Edwina H. Yeung, Ph.D., Pauline Mendola, Ph.D., Rajeshwari Sundaram, Ph.D., Xuehuo Zeng, Ph.D., Weihua Guan, Ph.D., Michael Y. Tsai, Ph.D., Sonia L. Robinson, Ph.D., Judy E. Stern, Ph.D., Akhgar Ghassabian, M.D., Ph.D., David Lawrence, Ph.D., Thomas G. O’Connor, Ph.D., James Segars, M.D., Robert E. Gore-Langton, Ph.D., Erin M. Bell, Ph.D.
To investigate whether deoxyribonucleic acid (DNA) methylation at birth and in childhood differ by conception using assisted reproductive technologies (ART) or ovulation induction compared with those in children conceived without fertility treatment.
Upstate KIDS is a matched exposure cohort which oversampled on newborns conceived by treatment.
New York State (excluding New York City).
This analysis included 855 newborns and 152 children at approximately 9 years of age.
Main Outcome Measure(s)
DNA methylation levels were measured using the Illumina EPIC platform. Single CpG and regional analyses at imprinting genes were conducted.

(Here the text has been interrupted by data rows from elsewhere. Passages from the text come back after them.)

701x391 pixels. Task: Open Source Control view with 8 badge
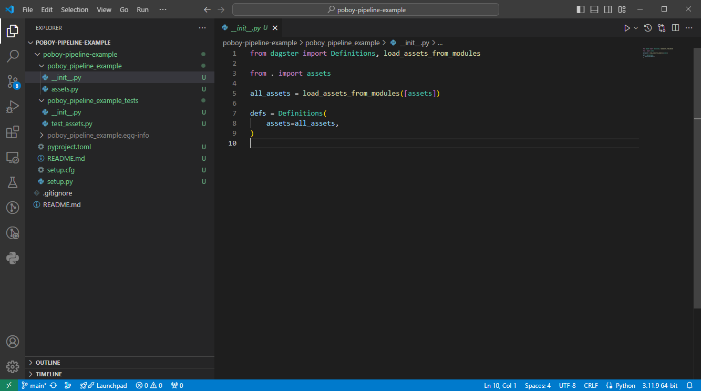coord(13,81)
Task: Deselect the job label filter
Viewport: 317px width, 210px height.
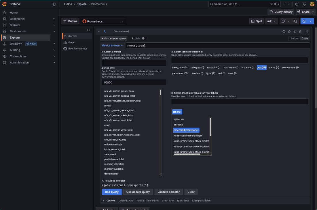Action: coord(261,67)

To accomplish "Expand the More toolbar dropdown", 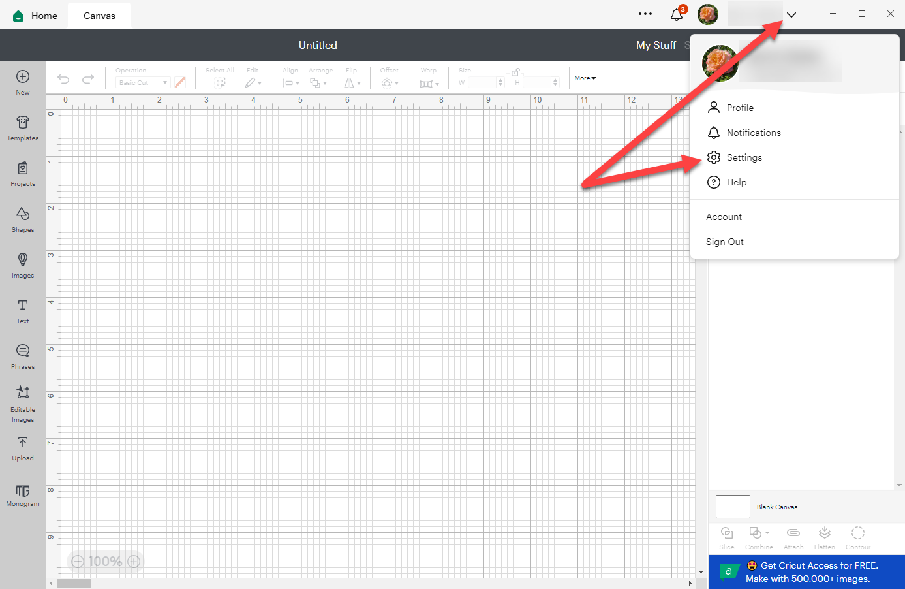I will 585,78.
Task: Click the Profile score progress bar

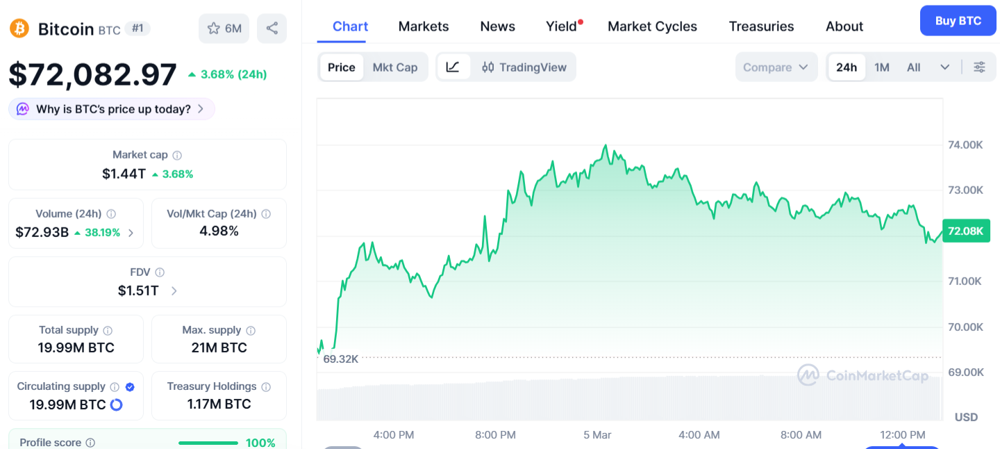Action: click(208, 442)
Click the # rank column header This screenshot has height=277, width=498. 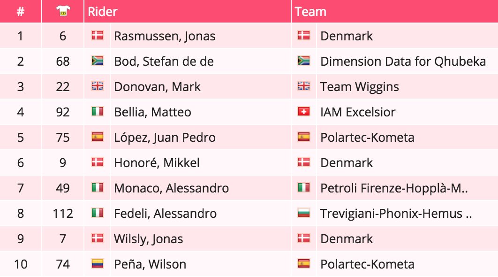pyautogui.click(x=20, y=12)
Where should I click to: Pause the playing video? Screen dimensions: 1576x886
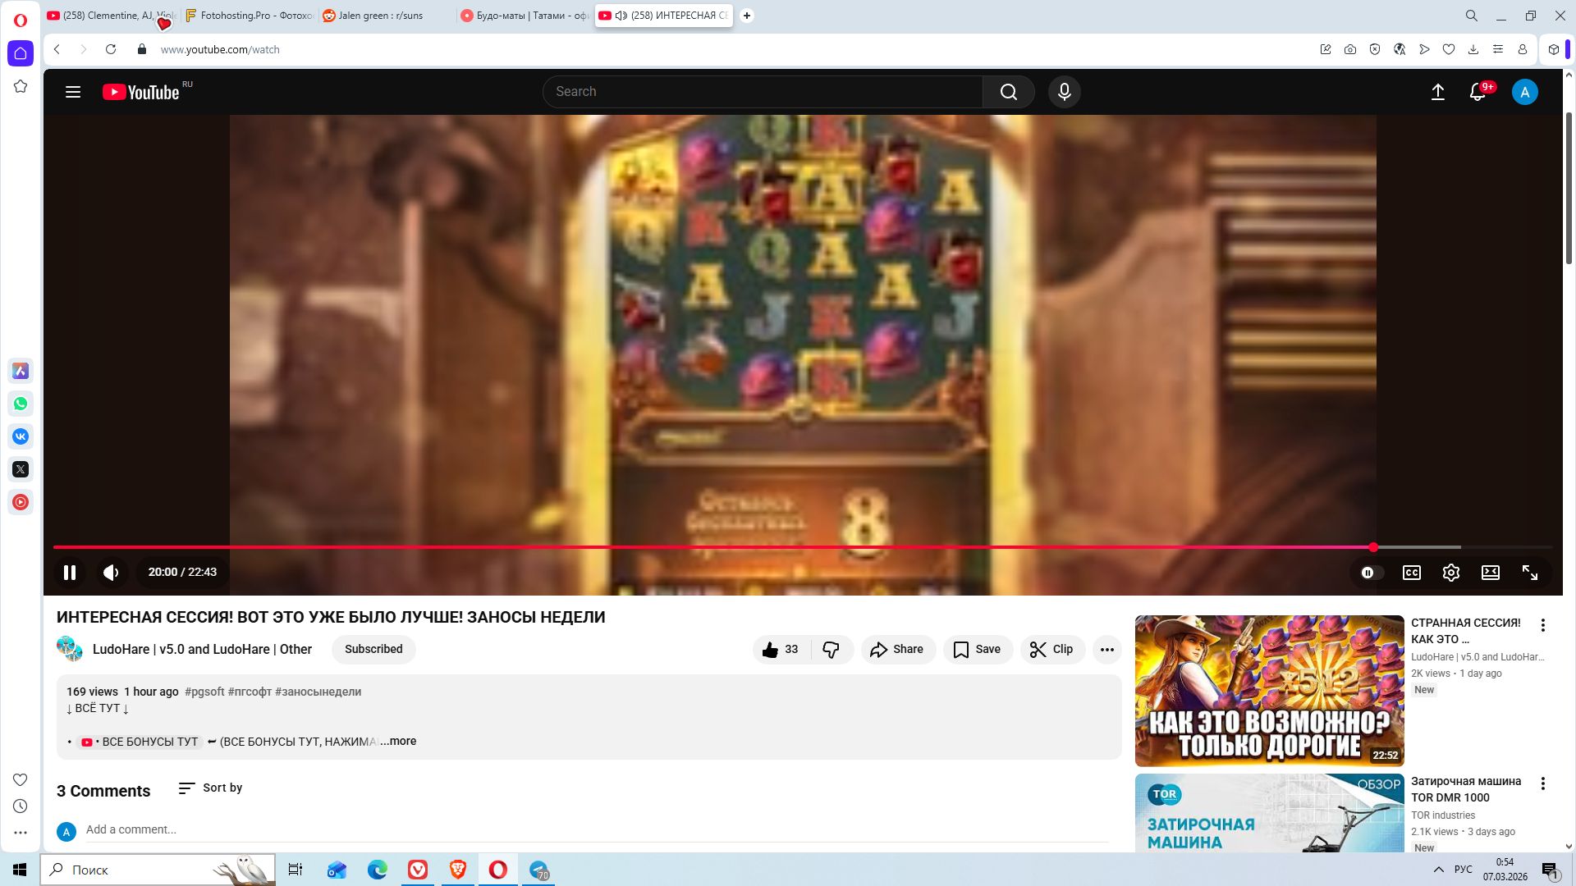[x=70, y=573]
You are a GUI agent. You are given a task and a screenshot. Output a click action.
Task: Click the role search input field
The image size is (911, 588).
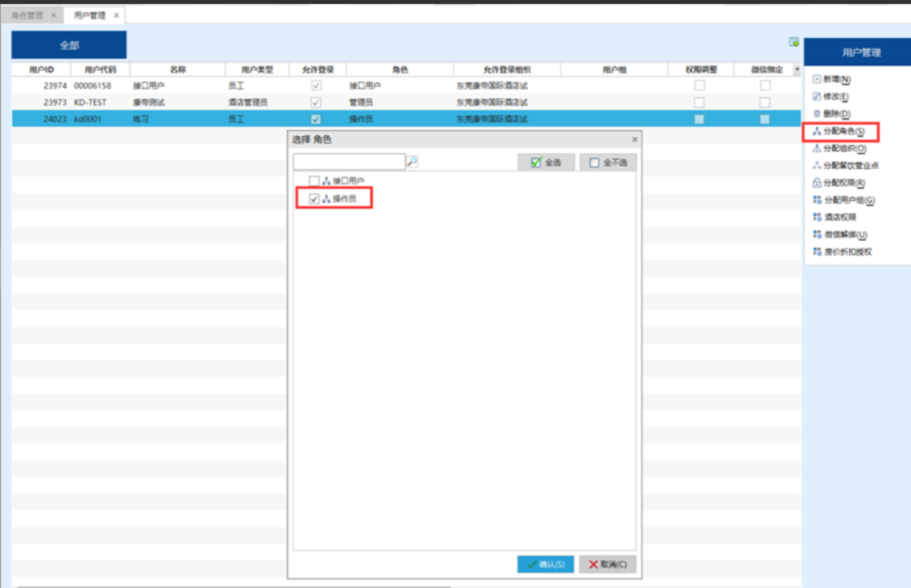click(349, 162)
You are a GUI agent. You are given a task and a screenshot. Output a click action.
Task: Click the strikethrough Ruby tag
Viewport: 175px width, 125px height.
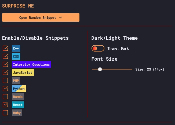pyautogui.click(x=17, y=113)

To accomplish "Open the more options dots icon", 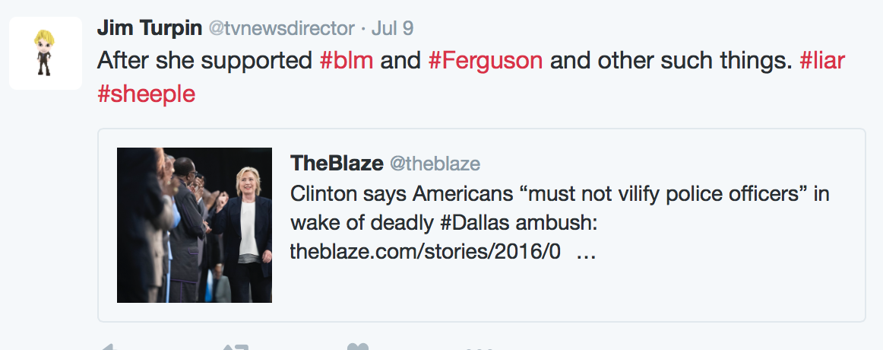I will point(479,348).
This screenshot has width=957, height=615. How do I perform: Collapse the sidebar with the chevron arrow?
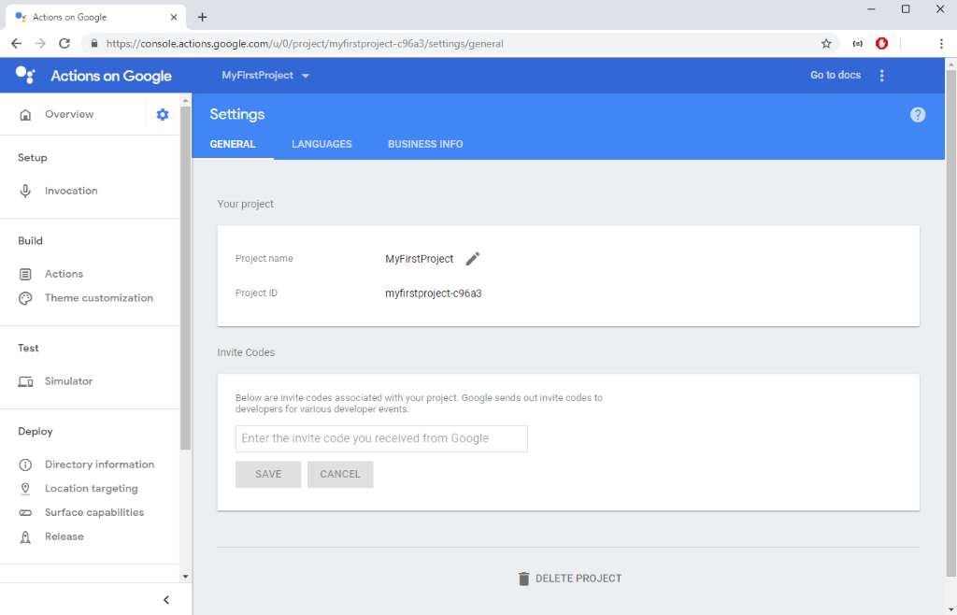(166, 600)
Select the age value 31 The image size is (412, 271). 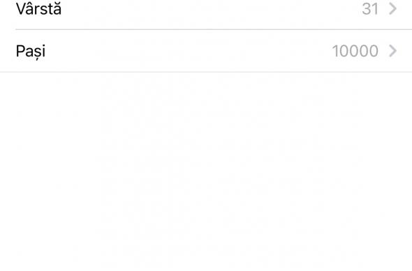tap(370, 9)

Compared to no fertility treatment, ART was associated with lower mean DNA methylation levels at birth in 11 CpGs (located in/near SYCE1, SPRN, KIAA2013, MYO1D, GET1/WRB-SH4BGR, IGF1R, SORD, NECAB3/ACTL10, and GET1) and higher mean methylation level in 1 CpG (KLK4; all false discovery rate P<.05). The strongest association (cg17676129) was located at SYCE1, which codes for a synaptonemal complex that plays a role in meiosis and therefore infertility. This CpG remained associated with newborn hypomethylation when the analysis was limited to those conceived with ICSI, but this may be because of underlying male infertility. In addition, nine regions in maternally imprinted genes (IGF1R, PPIEL, SVOPL GNAS, L3MBTL, BLCAP, HYMAI/PLAGL1, SNU13, and MEST) were observed to have decreased mean DNA methylation levels among newborns conceived by ART. In childhood, hypomethylation of the maternally imprinted gene, GNAS, persisted. No CpGs or regions were associated with ovulation induction.
ART but not ovulation induction was associated with hypomethylation at birth, but only one difference at an imprinting region appeared to persist in childhood.